* Supplied data
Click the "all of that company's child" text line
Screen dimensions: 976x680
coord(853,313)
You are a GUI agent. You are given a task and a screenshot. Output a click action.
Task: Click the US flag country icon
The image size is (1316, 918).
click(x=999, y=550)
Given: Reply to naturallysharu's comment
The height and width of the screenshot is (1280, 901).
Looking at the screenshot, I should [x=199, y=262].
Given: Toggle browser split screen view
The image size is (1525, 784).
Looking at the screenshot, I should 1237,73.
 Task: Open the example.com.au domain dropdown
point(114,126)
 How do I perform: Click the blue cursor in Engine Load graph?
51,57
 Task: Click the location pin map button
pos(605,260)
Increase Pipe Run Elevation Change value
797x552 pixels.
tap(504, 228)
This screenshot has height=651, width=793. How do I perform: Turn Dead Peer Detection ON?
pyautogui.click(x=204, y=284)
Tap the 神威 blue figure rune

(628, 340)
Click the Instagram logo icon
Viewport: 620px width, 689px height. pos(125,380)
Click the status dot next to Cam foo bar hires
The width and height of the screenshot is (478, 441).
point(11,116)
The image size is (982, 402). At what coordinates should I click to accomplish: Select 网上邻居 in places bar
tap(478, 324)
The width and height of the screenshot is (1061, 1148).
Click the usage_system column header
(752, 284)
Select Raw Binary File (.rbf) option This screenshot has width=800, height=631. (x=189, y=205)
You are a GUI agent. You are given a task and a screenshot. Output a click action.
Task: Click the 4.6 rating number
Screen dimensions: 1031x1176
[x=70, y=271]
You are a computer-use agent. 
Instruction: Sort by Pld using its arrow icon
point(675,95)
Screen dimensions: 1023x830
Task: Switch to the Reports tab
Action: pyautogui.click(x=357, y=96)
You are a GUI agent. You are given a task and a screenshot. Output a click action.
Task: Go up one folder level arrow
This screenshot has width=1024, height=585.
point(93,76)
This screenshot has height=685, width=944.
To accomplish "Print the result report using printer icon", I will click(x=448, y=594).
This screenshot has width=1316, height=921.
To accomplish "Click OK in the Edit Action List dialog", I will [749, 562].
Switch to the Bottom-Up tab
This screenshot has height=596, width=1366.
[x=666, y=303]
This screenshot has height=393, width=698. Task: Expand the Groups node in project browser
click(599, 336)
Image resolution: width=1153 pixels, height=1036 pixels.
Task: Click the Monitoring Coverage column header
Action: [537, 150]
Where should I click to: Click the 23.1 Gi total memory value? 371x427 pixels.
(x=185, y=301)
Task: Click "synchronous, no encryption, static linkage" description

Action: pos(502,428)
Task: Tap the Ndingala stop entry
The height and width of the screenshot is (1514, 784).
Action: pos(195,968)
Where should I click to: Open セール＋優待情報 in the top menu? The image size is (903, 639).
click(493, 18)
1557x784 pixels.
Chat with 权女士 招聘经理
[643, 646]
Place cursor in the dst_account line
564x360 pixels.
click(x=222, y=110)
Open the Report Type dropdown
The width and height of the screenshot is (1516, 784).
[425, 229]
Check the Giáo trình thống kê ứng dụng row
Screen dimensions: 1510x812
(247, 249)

* Problem requirements
The answer should consist solely of the lines from the first line above through the one with "Task: Click the US flag country icon", both included, repeated exactly.

* Response to this task
Click the "all of that company's child" text line
Screen dimensions: 976x680
coord(853,313)
You are a GUI agent. You are given a task and a screenshot. Output a click action.
Task: Click the US flag country icon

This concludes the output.